TASK DIRECTIONS — Without leaving anything out, print every line of the data.

#### DATA TO USE

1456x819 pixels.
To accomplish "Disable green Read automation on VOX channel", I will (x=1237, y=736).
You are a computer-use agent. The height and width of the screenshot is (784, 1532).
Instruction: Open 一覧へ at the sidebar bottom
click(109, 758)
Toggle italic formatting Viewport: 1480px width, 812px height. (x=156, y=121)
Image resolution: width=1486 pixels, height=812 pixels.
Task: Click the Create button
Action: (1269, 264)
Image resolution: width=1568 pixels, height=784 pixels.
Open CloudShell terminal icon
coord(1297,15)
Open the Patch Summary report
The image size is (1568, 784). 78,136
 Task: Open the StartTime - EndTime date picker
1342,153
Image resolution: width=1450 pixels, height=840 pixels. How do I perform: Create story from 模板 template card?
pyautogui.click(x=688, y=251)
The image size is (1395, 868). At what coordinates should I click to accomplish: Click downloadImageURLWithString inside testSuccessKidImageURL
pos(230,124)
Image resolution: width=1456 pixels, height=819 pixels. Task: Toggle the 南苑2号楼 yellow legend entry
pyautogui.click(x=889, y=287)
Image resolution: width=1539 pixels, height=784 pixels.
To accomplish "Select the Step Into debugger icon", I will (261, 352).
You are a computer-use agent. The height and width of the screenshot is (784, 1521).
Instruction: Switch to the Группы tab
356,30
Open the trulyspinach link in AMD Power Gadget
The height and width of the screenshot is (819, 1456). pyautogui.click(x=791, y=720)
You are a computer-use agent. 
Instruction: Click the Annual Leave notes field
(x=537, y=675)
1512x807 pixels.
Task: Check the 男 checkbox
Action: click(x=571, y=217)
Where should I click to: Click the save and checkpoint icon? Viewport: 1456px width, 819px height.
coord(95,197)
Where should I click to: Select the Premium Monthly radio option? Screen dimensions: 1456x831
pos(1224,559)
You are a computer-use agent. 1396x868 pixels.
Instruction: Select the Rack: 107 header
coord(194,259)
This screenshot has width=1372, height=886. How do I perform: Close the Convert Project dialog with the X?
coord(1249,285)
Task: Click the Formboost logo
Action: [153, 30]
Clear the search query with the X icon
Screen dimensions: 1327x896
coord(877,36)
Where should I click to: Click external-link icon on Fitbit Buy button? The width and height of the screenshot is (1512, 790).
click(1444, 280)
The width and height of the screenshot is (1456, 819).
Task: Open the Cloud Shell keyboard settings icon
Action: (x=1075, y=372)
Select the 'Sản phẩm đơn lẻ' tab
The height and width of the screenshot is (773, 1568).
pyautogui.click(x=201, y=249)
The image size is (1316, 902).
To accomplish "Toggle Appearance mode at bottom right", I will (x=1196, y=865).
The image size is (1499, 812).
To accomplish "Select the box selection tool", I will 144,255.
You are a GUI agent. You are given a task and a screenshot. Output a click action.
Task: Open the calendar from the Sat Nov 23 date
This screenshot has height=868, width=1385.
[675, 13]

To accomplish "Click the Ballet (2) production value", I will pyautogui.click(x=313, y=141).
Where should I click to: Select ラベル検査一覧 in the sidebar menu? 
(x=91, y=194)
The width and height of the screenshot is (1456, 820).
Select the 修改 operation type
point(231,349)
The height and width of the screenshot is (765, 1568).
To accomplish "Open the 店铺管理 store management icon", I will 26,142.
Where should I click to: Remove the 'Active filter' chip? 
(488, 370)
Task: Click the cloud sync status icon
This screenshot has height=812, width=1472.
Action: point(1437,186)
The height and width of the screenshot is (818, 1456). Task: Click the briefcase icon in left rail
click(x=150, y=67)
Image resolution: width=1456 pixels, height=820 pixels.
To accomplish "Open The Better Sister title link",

########

RESULT —
1456x819 pixels.
To accomplish "Disable green Read automation on VOX channel", I will (x=1237, y=736).
You are a computer-use agent. The height and width of the screenshot is (784, 1532).
Instruction: Open 一覧へ at the sidebar bottom
click(109, 758)
Toggle italic formatting Viewport: 1480px width, 812px height. (x=156, y=121)
Image resolution: width=1486 pixels, height=812 pixels.
Task: Click the Create button
Action: (1269, 264)
Image resolution: width=1568 pixels, height=784 pixels.
Open CloudShell terminal icon
coord(1297,15)
Open the Patch Summary report
The image size is (1568, 784). 78,136
 Task: Open the StartTime - EndTime date picker
1342,153
Image resolution: width=1450 pixels, height=840 pixels. How do I perform: Create story from 模板 template card?
pyautogui.click(x=688, y=251)
The image size is (1395, 868). At what coordinates should I click to accomplish: Click downloadImageURLWithString inside testSuccessKidImageURL
pos(230,124)
Image resolution: width=1456 pixels, height=819 pixels. Task: Toggle the 南苑2号楼 yellow legend entry
pyautogui.click(x=889, y=287)
Image resolution: width=1539 pixels, height=784 pixels.
To accomplish "Select the Step Into debugger icon", I will (261, 352).
You are a computer-use agent. The height and width of the screenshot is (784, 1521).
Instruction: Switch to the Группы tab
356,30
Open the trulyspinach link in AMD Power Gadget
The height and width of the screenshot is (819, 1456). pyautogui.click(x=791, y=720)
You are a computer-use agent. 
Instruction: Click the Annual Leave notes field
(x=537, y=675)
1512x807 pixels.
Task: Check the 男 checkbox
Action: click(x=571, y=217)
Where should I click to: Click the save and checkpoint icon? Viewport: 1456px width, 819px height.
coord(95,197)
Where should I click to: Select the Premium Monthly radio option? Screen dimensions: 1456x831
pos(1224,559)
You are a computer-use agent. 1396x868 pixels.
Instruction: Select the Rack: 107 header
coord(194,259)
This screenshot has width=1372, height=886. How do I perform: Close the Convert Project dialog with the X?
coord(1249,285)
Task: Click the Formboost logo
Action: [153, 30]
Clear the search query with the X icon
Screen dimensions: 1327x896
coord(877,36)
Where should I click to: Click external-link icon on Fitbit Buy button? The width and height of the screenshot is (1512, 790).
click(1444, 280)
The width and height of the screenshot is (1456, 819).
Task: Open the Cloud Shell keyboard settings icon
Action: (x=1075, y=372)
Select the 'Sản phẩm đơn lẻ' tab
The height and width of the screenshot is (773, 1568).
pyautogui.click(x=201, y=249)
The image size is (1316, 902).
To accomplish "Toggle Appearance mode at bottom right", I will (x=1196, y=865).
The image size is (1499, 812).
To accomplish "Select the box selection tool", I will 144,255.
You are a GUI agent. You are given a task and a screenshot. Output a click action.
Task: Open the calendar from the Sat Nov 23 date
This screenshot has height=868, width=1385.
[675, 13]

To accomplish "Click the Ballet (2) production value", I will pyautogui.click(x=313, y=141).
Where should I click to: Select ラベル検査一覧 in the sidebar menu? 
(x=91, y=194)
The width and height of the screenshot is (1456, 820).
Select the 修改 operation type
point(231,349)
The height and width of the screenshot is (765, 1568).
To accomplish "Open the 店铺管理 store management icon", I will 26,142.
Where should I click to: Remove the 'Active filter' chip? 
(488, 370)
Task: Click the cloud sync status icon
This screenshot has height=812, width=1472.
Action: point(1437,186)
The height and width of the screenshot is (818, 1456). Task: Click the briefcase icon in left rail
click(x=150, y=67)
Image resolution: width=1456 pixels, height=820 pixels.
To accomplish "Open The Better Sister title link",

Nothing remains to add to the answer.